Vicki Murphy on the starters block

Vicki was competing in more and more events, trying out different strokes and building her abilities. She started working with a coach, Harry Gallagher, and it wasn’t long before she was training six or seven days a week. Slowly she began to specialise in breaststroke.

‘We always swam in cold water,’ Vicki says. ‘Whether at Henley Beach or the City Baths. I remember at the City Baths, a couple of the boys would often misbehave and their punishment was to scrub the sides of the Henley pool to get it clean before the summer opening.’

Vicki also remembers the canteen at the City Baths that was operated by the Red Cross.

‘We used to buy Bush Biscuits from there,’ Vicki says. ‘If we were lucky, they might have butter spread on them, but either way, they were always good for filling up after a big swim.’

By the time Vicki was 14 years old, she travelled to Townsville to train with the ‘Golden Dolphins’ for 3 months. This team was training and preparing for the next Olympics, Rome 1960.

‘It took us 8 hours to fly to Townsville,’ Vicki says.  ‘There were 6-8 of us all staying in the one house. There was no washing machine, so we all had to wash our clothes in the bath. We would walk up and down on our clothes and then rinse!’

Vicki continued to swim well, winning a bronze medal for the 440-yard individual medley swim, but unfortunately, it wasn’t enough.

‘A different breaststroke swimmer was chosen for the team,’ Vicki says. ‘I had the discipline, but I lacked the killer instinct.’

Vicki’s family were all involved with swimming in one way or another.

 
Vicki Murphy in pool

‘My mum, whilst working full time, became the first female registrar of swimming in South Australia as well as Team Manager for the SA state teams. She is a life member of Swimming SA,’ Vicki says. 

Later life

Vicki met her husband to be, Fred, on Anzac Day at the Norwood Town Hall. During their courtship, Fred was going to plumbing trade school whilst Vicki was doing a cooking class. Vicki said, ‘we used to finish at the same time and Fred would drive me home.’

The couple were married in 1965 and a few years later, Vicki fell pregnant.

‘We went to the doctor and during the check-up he said something doesn’t look quite right. He arranged an x-ray and sure enough, we were pregnant with twins,’ Vicki says.

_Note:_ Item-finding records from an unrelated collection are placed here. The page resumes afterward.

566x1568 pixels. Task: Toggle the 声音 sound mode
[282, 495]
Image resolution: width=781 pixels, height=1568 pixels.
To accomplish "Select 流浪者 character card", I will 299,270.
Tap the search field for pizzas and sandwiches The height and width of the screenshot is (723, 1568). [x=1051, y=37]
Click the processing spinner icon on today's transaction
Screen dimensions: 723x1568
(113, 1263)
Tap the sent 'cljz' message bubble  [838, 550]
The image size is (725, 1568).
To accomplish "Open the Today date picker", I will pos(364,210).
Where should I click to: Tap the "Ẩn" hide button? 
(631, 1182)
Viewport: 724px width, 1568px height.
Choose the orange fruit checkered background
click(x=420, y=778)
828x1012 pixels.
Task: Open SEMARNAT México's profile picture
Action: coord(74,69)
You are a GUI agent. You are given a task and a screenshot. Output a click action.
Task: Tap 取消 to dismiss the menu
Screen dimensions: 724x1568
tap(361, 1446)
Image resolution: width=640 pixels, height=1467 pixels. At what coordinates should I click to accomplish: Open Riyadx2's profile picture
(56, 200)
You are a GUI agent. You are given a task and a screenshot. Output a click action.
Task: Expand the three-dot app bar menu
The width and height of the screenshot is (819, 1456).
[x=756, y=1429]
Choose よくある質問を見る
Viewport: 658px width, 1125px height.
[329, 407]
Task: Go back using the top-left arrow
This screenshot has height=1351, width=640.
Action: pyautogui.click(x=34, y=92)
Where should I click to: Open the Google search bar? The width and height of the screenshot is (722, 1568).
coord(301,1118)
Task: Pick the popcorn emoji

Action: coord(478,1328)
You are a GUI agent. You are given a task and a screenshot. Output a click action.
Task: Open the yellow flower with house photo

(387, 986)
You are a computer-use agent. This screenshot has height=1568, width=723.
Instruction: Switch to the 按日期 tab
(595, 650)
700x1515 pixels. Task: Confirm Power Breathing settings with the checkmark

A girl and a boy, Andrea and Jason were born in 1968. As the children grew up, Vicki continued to work in the swimming industry, teaching swimming, to children, adults and those with a disability. Her daughter Andrea also worked with her from the age of around 14.

‘Mum was an amazing contributor to the public and private swimming industry in South Australia over many years,’ Andrea says. ‘It was beautiful to watch her swim.’

‘Her passion for the water came about not only because she loved swimming herself, but she wanted to instil in every person the skill of swimming. She was way ahead of her time, and she was a force to be reckoned with, particularly when it came to equal rights and opportunity within the industry.’

Vicki continued to swim in Australian Masters Games, and on a daily basis, she could be found swimming across Horseshoe Bay at Pt Elliot.

Sadly, in August 2006, Vicki suffered a stroke. Some seven months later, in March 2007 she was well enough to leave hospital.

‘I’ve lost the use of one arm and leg, but at home I could use my quad walking stick to get around the veranda three times. I was doing okay.’

In 2018 Vicki moved into Resthaven Port Elliot, knowing that she would benefit from the care, as well as the social interactions. Fred, now aged 85, visits her every day, apart from when he’s on the golf course.

And speaking of visitors, a little while ago, Vicki had a special guest at Resthaven. 

‘Dawn was in South Australia for the Australian Swimming titles and she and another swimming teammate, gold medallist Margaret Gibson, who won a gold medal in the 4 x 100 freestyle relay at the 1956 Melbourne Olympics, came to see me,’ Vicki says. ‘I probably should have told some other people she was coming. There were a few people afterward who came up to me and said, ‘she looked familiar!’

Thanks for sharing your story, Vicki! We hope you enjoy watching the swimming for the upcoming Olympics in Paris.